Austrian Interior Minister Wolfgang Sobotka of the Austrian Peoples Party speaks to journalists as he arrives to the weekly cabinet meeting, in Vienna, Austria on May 10, 2016. Austria's unpopular and squabbling centrist coalition began the search for a new leader and a new start after a surging populist far-right …

Austrian Interior Minister Wolfgang Sobotka has announced there were a total of 22,000 criminal complaints against migrants in 2016 – a significant increase since 2015.

The Interior Minister said the migrant criminal statistics had rapidly increased since 2014 causing a stir on social media. “In 2014, we had 10,400 asylum seekers who were suspected and reported, 2015 were 14,000, and 2016 were 22,000,” he said during an interview with Austrian television station ZiB 2. Mr. Sobotka then advocated a continuation of a limit on asylum applications per year, Kronen Zeitung reports

The report comes after Sobotka announced in December, having been probed by the anti-mass migration Freedom Party (FPÖ), that migrant sex attacks had gone up 133 per cent in 2016.

Mr. Sobotka also spoke on the subject of employment for asylum seekers and claimed that up to 90 per cent of them had no prospects of finding work in Austria at the present time and have ended up on government benefit payments.

Jobs are an important part of the integration process, Sobotka argued, claiming that real integration can only work “if we can offer jobs to people”.

Sobotka’s party, the Austrian People’s Party (ÖVP), have proposed that the current migrant limit of 37,500 be reduced to 17,000 going forward. When asked what the government would do with any asylum seekers who came after the number had been reached, Sobotka said that many would be housed in reception centres near the border or near airports.

Sobotka noted that Austria had been more successful in carrying out deportations than many other European Union (EU) member states saying that the country had become the “European repatriation champions”. He said that Austria had provided the most help to migrants who were being sent back to their home countries. 

Germany, in particular, has had issues with deporting illegal migrants and failed asylum seekers to regions like North Africa and Afghanistan. The German government announced a new initiative to fly Afghan migrants to their home country but the first attempt to do so was met with large protests at Frankfurt airport.

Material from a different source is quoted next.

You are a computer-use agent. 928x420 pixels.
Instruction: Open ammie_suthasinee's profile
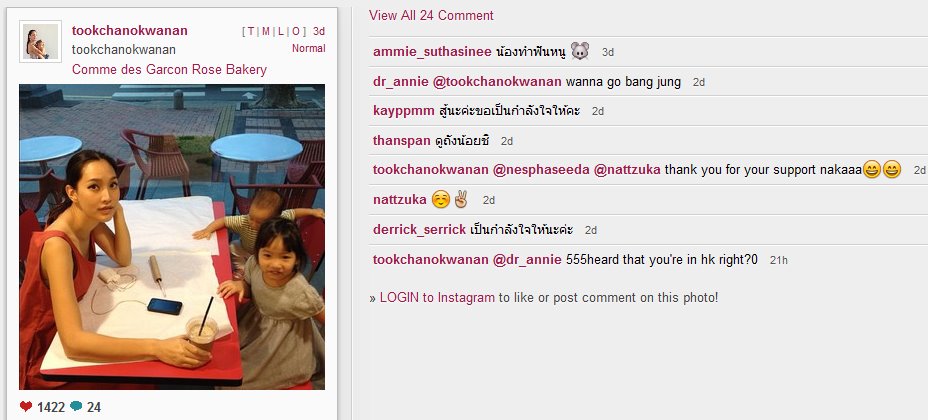(432, 52)
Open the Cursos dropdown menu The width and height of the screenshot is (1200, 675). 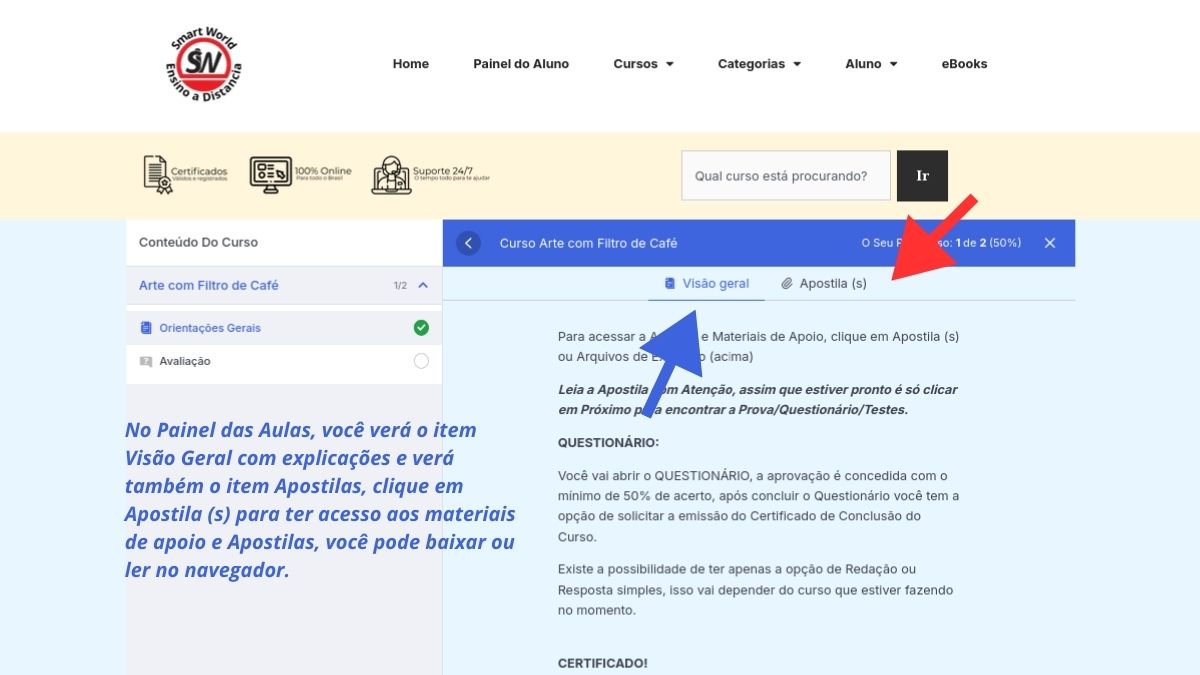pos(643,64)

He also said that many asylum seekers would likely be returned to Greece, but did not expect further huge waves of migrants coming through the Balkan route which has largely been shut down. However, thousands still use it per year and Hungary has warned that the numbers could increase unless countries stop encouraging migration.

The EU announced that many asylum seekers currently in Germany and elsewhere could be returned to Greece starting in March of this year. Charities like Amnesty International slammed the move saying it was, “outrageously hypocritical of the European Commission to insinuate that Greece alone is to blame for dire conditions, when the overcrowding and insecure climate on the Greek islands are for the most part caused by the EU-Turkey deal”.